En línea con la tradición de la Santa Sede, León XIV insistió en la urgencia de acabar con la amenaza atómica. "Construir un mundo más seguro y libre de la amenaza nuclear" es el desafío que planteó, convencido de que sólo "el encuentro respetuoso y el diálogo sincero" permitirán cimentar "una paz duradera, fundada en la justicia, la fraternidad y el bien común".

"Nadie debería amenazar jamás la existencia del otro. ¡Es deber de todos los países apoyar la causa de la paz, iniciando caminos de reconciliación y favoreciendo soluciones que garanticen la seguridad y la dignidad para todos!", subrayó ante la atenta escucha de peregrinos y clérigos.

Construir puentes donde hoy hay muros

El Pontífice llamó a superar divisiones y rivalidades entre naciones. Su invitación se dirige a todos los países del mundo para que se unan no en alianzas y facciones, sino para apoyar la "causa de la paz", recordando que la humanidad vive una tercera guerra mundial "en pedazos".

Mensaje a los jóvenes: "Sean faros de esperanza"

En paralelo a su enérgico mensaje sobre Medio Oriente, León XIV dedicó palabras de aliento a miles de jóvenes reunidos en Chicago, su ciudad natal. Mediante un videomensaje grabado para una multitud congregada en el estadio de los Chicago White Sox, pidió a los adolescentes y jóvenes ser agentes de cambio y reconciliación.
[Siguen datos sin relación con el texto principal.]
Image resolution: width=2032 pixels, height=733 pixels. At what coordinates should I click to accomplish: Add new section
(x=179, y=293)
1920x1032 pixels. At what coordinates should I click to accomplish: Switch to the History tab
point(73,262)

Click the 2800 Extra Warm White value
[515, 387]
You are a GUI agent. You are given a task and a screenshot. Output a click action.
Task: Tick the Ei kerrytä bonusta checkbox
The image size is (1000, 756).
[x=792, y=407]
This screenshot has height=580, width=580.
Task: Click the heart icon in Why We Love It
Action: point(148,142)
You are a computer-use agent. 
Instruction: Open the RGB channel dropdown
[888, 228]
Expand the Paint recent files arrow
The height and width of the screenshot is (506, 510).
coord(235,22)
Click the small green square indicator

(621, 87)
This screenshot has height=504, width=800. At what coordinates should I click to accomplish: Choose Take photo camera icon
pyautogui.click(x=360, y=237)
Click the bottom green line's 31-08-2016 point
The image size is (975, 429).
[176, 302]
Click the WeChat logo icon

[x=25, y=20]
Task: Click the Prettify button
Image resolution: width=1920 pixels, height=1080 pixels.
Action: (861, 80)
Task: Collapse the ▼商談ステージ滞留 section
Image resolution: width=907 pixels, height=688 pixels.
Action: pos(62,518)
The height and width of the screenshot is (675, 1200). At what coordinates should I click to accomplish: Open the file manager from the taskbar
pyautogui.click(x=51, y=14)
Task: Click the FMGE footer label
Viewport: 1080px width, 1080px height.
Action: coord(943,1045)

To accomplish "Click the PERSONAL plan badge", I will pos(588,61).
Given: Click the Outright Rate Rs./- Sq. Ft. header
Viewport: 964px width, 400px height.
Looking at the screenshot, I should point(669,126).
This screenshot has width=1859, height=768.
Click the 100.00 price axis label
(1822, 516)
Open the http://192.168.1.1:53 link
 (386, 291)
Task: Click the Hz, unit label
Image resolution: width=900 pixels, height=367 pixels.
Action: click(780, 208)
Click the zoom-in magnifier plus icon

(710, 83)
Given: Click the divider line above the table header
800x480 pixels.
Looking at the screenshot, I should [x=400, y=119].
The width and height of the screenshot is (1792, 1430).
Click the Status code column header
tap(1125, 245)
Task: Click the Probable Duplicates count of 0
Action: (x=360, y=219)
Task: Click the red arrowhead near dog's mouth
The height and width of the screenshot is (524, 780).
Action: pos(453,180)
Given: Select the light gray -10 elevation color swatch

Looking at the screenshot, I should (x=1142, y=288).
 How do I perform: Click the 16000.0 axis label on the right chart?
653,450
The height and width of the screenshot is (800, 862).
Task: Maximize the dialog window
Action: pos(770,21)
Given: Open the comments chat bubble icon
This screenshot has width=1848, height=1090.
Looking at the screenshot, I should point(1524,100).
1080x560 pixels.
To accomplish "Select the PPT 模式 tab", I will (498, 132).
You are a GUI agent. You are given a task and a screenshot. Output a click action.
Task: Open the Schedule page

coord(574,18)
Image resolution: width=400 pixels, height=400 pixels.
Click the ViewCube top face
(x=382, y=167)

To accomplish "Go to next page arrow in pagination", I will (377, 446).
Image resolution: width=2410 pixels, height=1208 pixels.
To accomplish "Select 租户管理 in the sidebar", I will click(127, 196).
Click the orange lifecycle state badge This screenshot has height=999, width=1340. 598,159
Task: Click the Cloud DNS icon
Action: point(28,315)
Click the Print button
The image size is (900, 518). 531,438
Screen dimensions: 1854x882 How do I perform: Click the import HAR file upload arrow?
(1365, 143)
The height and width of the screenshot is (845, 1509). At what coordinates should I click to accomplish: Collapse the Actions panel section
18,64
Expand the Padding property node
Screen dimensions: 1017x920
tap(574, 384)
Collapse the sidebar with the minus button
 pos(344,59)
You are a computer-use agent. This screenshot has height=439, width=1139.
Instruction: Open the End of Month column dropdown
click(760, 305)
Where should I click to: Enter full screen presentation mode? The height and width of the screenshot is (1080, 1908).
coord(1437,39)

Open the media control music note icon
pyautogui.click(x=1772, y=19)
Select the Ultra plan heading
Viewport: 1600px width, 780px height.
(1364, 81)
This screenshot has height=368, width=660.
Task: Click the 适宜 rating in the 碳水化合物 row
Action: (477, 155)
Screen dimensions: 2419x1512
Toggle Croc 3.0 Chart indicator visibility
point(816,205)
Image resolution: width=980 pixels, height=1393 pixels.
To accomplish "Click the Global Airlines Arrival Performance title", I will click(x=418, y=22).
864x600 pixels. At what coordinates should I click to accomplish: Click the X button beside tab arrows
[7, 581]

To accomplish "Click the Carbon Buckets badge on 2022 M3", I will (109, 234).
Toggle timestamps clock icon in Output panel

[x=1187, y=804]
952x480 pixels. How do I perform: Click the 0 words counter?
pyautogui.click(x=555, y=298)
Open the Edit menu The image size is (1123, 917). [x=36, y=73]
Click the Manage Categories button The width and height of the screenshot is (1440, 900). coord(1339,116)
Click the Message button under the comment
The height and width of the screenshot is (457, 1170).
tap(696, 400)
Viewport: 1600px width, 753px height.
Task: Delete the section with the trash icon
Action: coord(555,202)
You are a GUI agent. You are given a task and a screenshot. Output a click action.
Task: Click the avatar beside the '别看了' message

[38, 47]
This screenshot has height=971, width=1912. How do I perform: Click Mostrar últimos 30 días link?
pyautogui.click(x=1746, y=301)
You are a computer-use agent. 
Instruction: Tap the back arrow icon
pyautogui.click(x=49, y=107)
"Al reunirnos como amigos (...) podemos descubrir que la gracia del Señor, que el amor de Dios, puede sanarnos verdaderamente", dijo. E instó a los presentes a ser "faros de esperanza" y "signos de paz" en un mundo fragmentado.

Un llamado universal a la paz

Con palabras de San Pablo y San Agustín como inspiración, el papa León XIV cerró su mensaje pidiendo la bendición de Dios para que cada joven, cada creyente y cada nación asuma la "responsabilidad" y la "razón" como banderas para detener la violencia.

"Que el amor y la paz del Señor descansen sobre cada uno de vosotros (...) para que sean siempre faros de esperanza, signos de esperanza y paz en todo el mundo", concluyó.